-- Supplied information follows --
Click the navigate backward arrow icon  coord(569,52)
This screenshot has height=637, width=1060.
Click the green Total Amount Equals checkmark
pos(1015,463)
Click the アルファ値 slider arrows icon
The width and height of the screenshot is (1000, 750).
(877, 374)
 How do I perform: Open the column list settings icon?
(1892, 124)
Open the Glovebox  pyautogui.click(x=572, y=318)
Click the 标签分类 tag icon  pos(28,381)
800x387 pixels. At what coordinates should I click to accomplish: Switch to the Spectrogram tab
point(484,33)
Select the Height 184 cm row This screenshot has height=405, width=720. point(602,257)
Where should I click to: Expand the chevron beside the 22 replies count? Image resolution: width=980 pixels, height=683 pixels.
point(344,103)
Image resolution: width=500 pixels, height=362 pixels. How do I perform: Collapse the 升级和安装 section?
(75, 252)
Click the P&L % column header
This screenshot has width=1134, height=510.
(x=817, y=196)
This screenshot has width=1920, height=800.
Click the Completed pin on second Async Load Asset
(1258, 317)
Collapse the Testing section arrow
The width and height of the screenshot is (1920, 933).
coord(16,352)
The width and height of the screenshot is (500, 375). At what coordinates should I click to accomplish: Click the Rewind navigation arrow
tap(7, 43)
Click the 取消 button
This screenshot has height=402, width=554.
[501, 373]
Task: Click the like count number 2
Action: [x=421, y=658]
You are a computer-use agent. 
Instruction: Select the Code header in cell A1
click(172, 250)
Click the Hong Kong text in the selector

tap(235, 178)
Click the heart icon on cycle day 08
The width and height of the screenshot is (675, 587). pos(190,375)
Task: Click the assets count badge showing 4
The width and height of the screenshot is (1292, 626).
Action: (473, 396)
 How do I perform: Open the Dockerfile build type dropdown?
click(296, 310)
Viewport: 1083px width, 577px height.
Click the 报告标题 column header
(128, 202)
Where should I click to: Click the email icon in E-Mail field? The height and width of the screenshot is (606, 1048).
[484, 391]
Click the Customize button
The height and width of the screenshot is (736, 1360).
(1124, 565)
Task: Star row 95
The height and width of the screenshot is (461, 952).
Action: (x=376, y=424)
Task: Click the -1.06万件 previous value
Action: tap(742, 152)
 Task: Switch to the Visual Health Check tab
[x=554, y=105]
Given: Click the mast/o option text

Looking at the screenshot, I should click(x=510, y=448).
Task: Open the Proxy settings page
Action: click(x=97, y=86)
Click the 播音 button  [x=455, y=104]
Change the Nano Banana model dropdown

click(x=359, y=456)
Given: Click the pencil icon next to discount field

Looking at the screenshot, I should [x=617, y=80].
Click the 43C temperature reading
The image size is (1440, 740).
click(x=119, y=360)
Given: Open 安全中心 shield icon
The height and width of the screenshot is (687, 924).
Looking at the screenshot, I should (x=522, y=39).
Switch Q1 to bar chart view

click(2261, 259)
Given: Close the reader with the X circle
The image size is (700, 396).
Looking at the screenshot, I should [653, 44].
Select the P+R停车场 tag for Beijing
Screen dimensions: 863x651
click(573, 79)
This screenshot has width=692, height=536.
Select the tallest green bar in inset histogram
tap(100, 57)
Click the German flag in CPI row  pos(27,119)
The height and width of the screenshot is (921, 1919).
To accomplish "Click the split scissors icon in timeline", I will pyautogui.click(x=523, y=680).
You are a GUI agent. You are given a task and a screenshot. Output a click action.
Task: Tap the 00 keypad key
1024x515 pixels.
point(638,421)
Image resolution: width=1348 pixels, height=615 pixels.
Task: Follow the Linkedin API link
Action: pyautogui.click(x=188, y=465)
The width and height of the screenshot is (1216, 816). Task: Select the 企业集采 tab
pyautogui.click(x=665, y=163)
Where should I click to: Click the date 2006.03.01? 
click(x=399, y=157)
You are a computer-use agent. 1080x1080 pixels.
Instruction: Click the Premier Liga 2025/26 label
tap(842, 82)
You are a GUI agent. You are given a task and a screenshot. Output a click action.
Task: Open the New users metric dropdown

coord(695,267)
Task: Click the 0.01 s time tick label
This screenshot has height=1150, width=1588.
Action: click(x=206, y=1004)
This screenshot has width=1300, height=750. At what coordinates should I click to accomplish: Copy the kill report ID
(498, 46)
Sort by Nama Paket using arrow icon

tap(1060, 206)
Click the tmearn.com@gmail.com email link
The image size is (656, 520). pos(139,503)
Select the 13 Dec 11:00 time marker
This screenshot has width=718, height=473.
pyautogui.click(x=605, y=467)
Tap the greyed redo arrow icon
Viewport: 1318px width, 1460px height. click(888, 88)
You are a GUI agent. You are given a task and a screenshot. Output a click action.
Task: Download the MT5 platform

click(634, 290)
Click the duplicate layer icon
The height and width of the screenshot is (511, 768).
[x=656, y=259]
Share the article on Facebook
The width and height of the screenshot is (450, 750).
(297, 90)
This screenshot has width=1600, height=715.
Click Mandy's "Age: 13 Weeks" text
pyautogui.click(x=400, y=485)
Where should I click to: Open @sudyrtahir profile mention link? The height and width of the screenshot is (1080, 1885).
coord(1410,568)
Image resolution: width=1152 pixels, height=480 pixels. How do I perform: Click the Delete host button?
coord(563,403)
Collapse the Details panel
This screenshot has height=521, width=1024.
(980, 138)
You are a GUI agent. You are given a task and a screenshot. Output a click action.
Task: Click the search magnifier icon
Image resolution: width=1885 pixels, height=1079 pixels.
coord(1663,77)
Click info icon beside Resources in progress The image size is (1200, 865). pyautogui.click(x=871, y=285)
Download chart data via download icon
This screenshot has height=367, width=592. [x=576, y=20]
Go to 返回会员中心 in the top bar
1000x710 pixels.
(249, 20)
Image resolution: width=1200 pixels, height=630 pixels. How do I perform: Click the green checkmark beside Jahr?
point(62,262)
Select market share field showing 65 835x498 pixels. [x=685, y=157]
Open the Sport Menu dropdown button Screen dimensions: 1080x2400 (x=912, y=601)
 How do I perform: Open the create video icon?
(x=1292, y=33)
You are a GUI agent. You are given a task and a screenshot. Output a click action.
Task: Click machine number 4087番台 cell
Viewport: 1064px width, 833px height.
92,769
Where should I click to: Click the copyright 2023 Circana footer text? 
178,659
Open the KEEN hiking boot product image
-- Supplied information concluded --
:: What is needed ::
Take the lines from the start of the records through the line holding "Click the 标签分类", both included, and please print them exactly, with nothing else.

:: Problem solution ::
Click the navigate backward arrow icon  coord(569,52)
This screenshot has height=637, width=1060.
Click the green Total Amount Equals checkmark
pos(1015,463)
Click the アルファ値 slider arrows icon
The width and height of the screenshot is (1000, 750).
(877, 374)
 How do I perform: Open the column list settings icon?
(1892, 124)
Open the Glovebox  pyautogui.click(x=572, y=318)
Click the 标签分类 tag icon  pos(28,381)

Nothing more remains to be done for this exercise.